# First butt wrap



## Skate_Magnet (Sep 24, 2002)

My first Wrap on Seeker blank. I may be able to fish with this November  
I know this is pathetic compare to you all veteran's stuff, but I think it looks OK for first time. Will try underwrap and more complex wrap on next rod


----------



## notso (Jul 18, 2005)

Skate_Magnet said:


> I know this is pathetic compare to you all veteran's stuff, but I think it looks OK for first time. QUOTE]
> 
> 
> It looks pretty cool to me...


----------



## b12823 (Jun 26, 2006)

Appears to be real nice! . I like it.


----------



## barty b (Dec 31, 2004)

Nothing "pathetic" about that man! Very nice,don't sell yourself short.


----------



## Skate_Magnet (Sep 24, 2002)

*Grip*

Finished putting on the grip (split grip).
I decided to use bicycle handle tape  
I don't know how durable this will be, but at least it feels comfortable and will be easy to replace.


----------



## chilehead2 (Jun 20, 2006)

*bike wrap*

I used bike wrap on 2 rods I made 10 yrs ago. I overwraped the top and bottom of the wrap and rolled epoxyed the thread wraps. I ve had a 2/0 newell with the reel clamp and have never had a prob.


----------



## Skate_Magnet (Sep 24, 2002)

*Finished*

Finished the first rod...
Didn't came out quite good as I'd like, but learned a lot while doing so.

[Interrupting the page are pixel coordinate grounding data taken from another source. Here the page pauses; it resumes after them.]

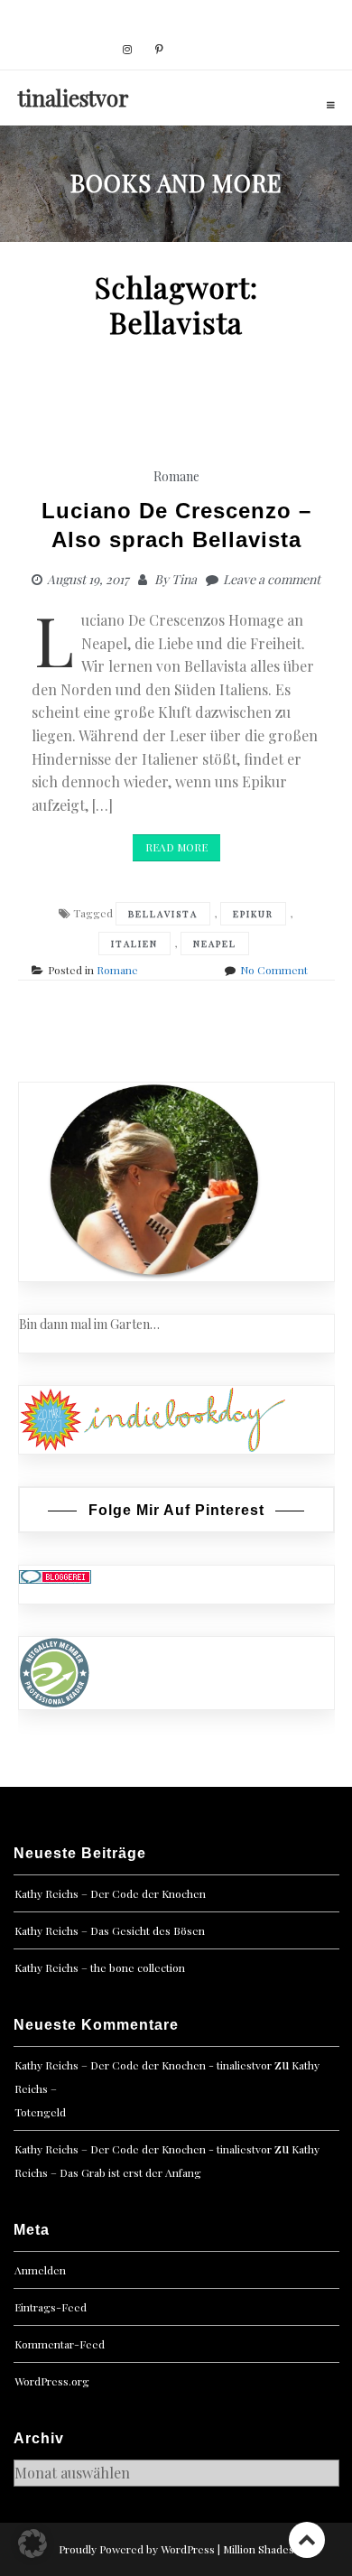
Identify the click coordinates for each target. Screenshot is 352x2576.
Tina (184, 579)
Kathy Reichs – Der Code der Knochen (110, 1893)
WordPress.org (51, 2381)
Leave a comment (271, 579)
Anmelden (40, 2270)
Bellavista (163, 913)
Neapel (214, 943)
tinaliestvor (73, 97)
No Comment (274, 970)
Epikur (253, 913)
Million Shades (258, 2549)
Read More (176, 847)
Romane (176, 476)
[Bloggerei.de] (55, 1575)
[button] (32, 2543)
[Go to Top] (307, 2539)
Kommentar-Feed (59, 2344)
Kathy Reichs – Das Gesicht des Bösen (109, 1930)
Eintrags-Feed (50, 2307)
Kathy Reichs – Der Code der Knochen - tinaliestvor (143, 2065)
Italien (134, 943)
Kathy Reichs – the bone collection (99, 1967)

Next rod will be much better and I now have confidence to make the full blown surf rod. 
Can't wait to catch a fish on this rod


----------



## AL_N_VB (Apr 3, 2002)

pretty work


----------



## Skate_Magnet (Sep 24, 2002)

*Finish cure time*

Quick question... How long should I let the flexcoat cure for?
The finish was put on this Monday... Is it safe to fish them on Saturday?


----------



## AtlantaKing (Jul 7, 2002)

I usually let it cure 48-72 hours just to be safe, so it should be fine on Saturday. Nice rod.


----------



## AL_N_VB (Apr 3, 2002)

Notta a custom builder, nor did I stay in a Holiday Inn Express...but of the customs I have...my builder..Lou aka Heaver....sez the curing time of the flex coat depends on the relative humidity and the temperture of the room the rod is curing....the warmer the room, the quicker the flex coat will dry, and the oppisite if the rod is drying in a cool damp room...like I said..not an expert...but I have had my hand slapped for getting too close to the cookie jar.

Send Lou or a local rod builder....we have a few on this board, a PM...I am pretty sure they can guide ya to the right answer.


----------



## RuddeDogg (Mar 20, 2004)

*Nice*

That looks good. I start my rod building class in january.


----------



## Skate_Magnet (Sep 24, 2002)

*...*

The weather is supposed to be crappy on Saturday... I guess I wait till Sunday.
Ruddedog, is the class paid or free? Who's hosting it?


----------



## RuddeDogg (Mar 20, 2004)

*Rod Building class*

It costs $75.00 for the class and $5.00 for materials. It is put on by The Cape May County Vo-Tech school. Next class is Januarl 17, 2007. One nite a week for 10 weeks. I think its every Wednesday. I think the number is 609-465-3064. Give it a call.


----------